Allein mit 39 (!) solistischen Rollen, einem großen Chor und einem riesigen Orchester ist das Werk zu besetzen. Außerdem gilt es für manche als sperrig. Das sind sicher Gründe, warum Hans Pfitzners „Palestrina“, dessen Uraufführung 1917 in München stattfand, sich doch so selten auf den Spielplänen der Opernhäuser findet. Ein weiterer Grund dürfte sein, dass die Oper sehr handlungsarm ist. Sie wirkt auf den ersten Blick wie ein Oratorium. Es geht in den gut vier Stunden (inklusive Pausen) über den Sinn der Kunst und um die Ohnmacht des schöpferischen Menschen, um das Mysterium der künstlerischen Inspiration. Die Oper ist eines der großen Künstlerdramen, die den romantisch stilisierten, geniehaften Schöpfungsakt in den Mittelpunkt stellt. Vor dem Hintergrund des Trientiner Konzils wird die Legende des Renaissance-Komponisten Giovanni Pierluigi da Palestrina, der in einer schöpferischen Ekstase innerhalb einer Nacht jenes Meisterwerk schafft, mit dem er eine ganze Musiktradition vor dem Untergang bewahrt, erzählt. Jetzt erfolgte an der Wiener Staatsoper eine Neueinstudierung einer Inszenierung von Herbert Wernicke (auch sein eigener Bühnenbildner) aus 1999, die nur bis 2001 am Haus am Ring gezeigt wurde.

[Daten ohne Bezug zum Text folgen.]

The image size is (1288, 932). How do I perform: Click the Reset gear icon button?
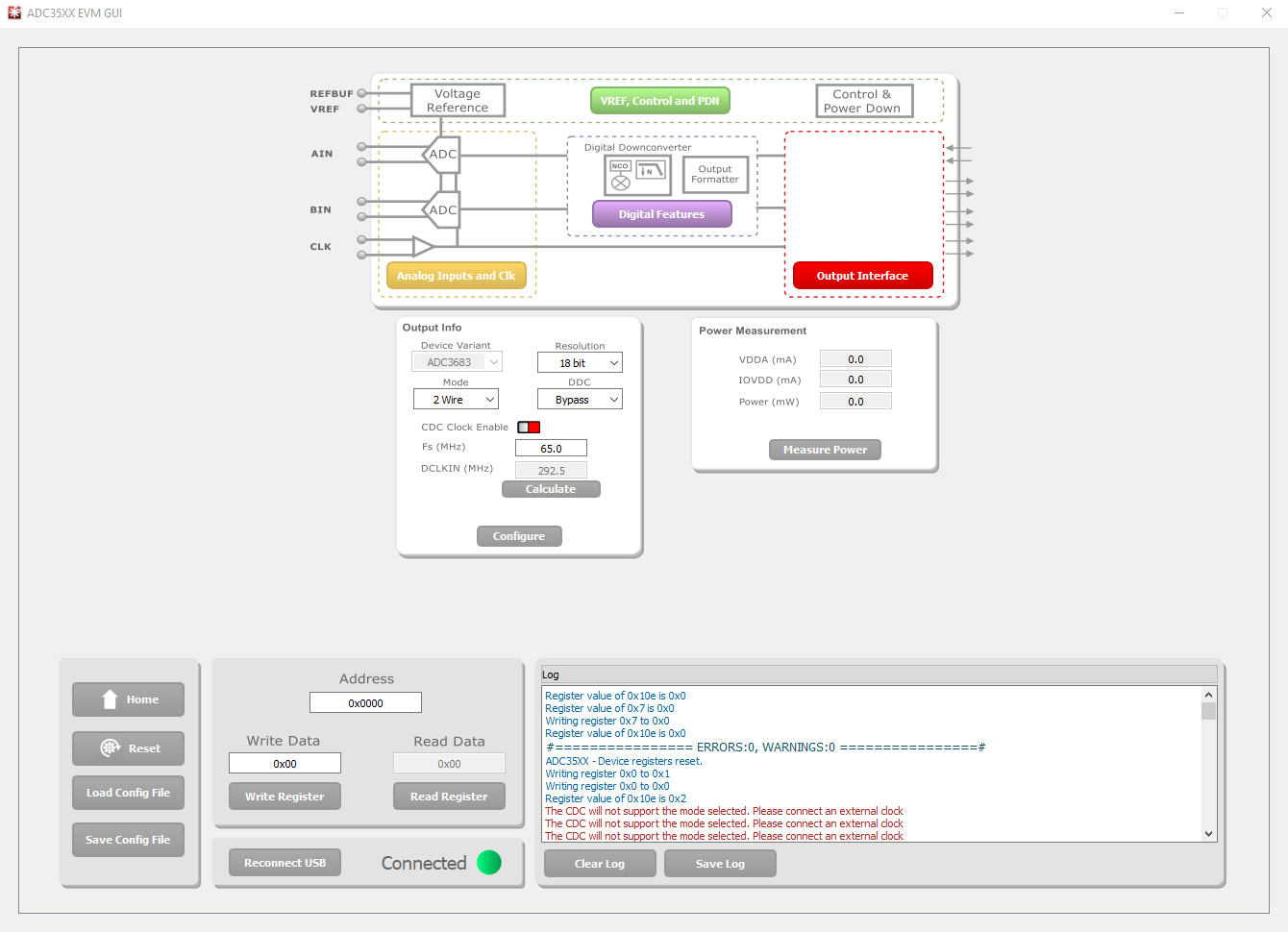128,748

Man sieht einen großen Konzertsaal mit Notenpulten und Instrumenten, worin sich die gold-beigen Farben der Wiener Staatsoper spiegelt. Dahinter ein riesiger Orgelprospekt, der himmeltürartig aufklappbar ist, für die Erscheinung der Engelchöre. In diesem Raum ohne Renaissance-Gepränge komponiert der Titelheld an einem kleinen Tischchen. Im zweiten Akt wird der Raum zum Sitzungssaal für das Konzil mit den hohen geistlichen Würdenträgern. Geprägt sind die Bilder von oratorienhafter, ja fast semikonzertanter Statik.

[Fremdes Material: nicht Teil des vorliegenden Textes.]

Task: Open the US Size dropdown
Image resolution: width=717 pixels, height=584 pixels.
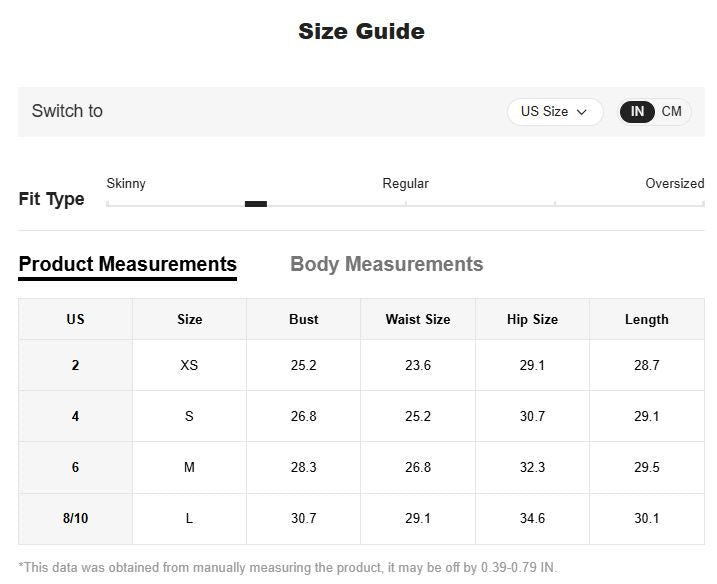Action: [x=554, y=112]
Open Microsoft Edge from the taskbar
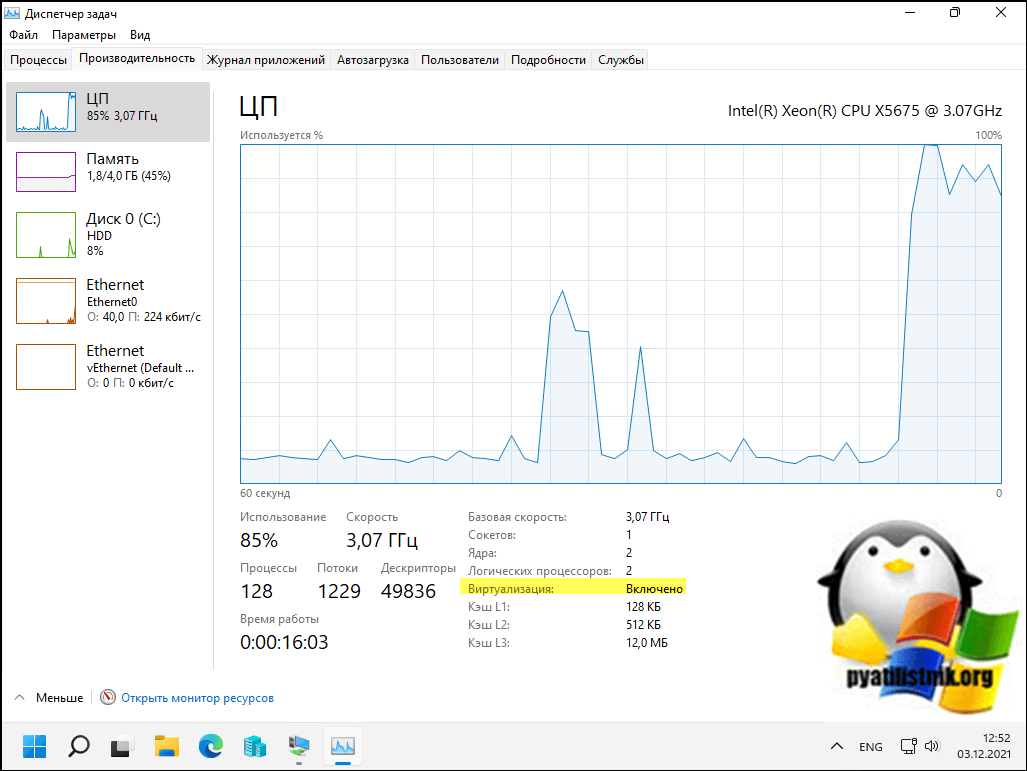Screen dimensions: 1027x771 point(210,746)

Da die Wiener Staatsoper über ein großes Ensemble verfügt, stellt die notwendige Riesenbesetzung, gepaart mit einigen Gästen, kein Problem dar. Dieses ist überwiegend exzellent besetzt: Michael Spyres ist ein optisch zu jung dargestellter, kein alter Palestrina. Er singt ihn ungemein wortdeutlich mit leuchtenden Tönen von großer Kraft und Linienklarheit. Erfreulich auch die frischen, jubelnden Stimmen von Patrizia Nolz (Silla) und Kathrin Zukowski (Ighino). Etwas mehr stimmlich Präsenz hätte man sich von Wolfgang Koch als Kardinal Borromeo gewünscht. Kernig und rund hört man Michael Nagy als Morone, charakterscharf und recht intrigantisch Michael Laurenz als Novagerio. Für den wirkungsvollen Kurzauftritt aus der Seitenloge ist Günther Groissböck als Papst Pius IV eine Luxusbesetzung. Ideal singen aus der großen Riege auch Wolfgang Bankl als Madruscht, Hausherr des Konzils, Adrian Eröd als Graf Luna sowie Clemens Unterreiner als Zeremonienmeister Ercole Severolus, viele davon sind in mehreren Rollen zu erleben.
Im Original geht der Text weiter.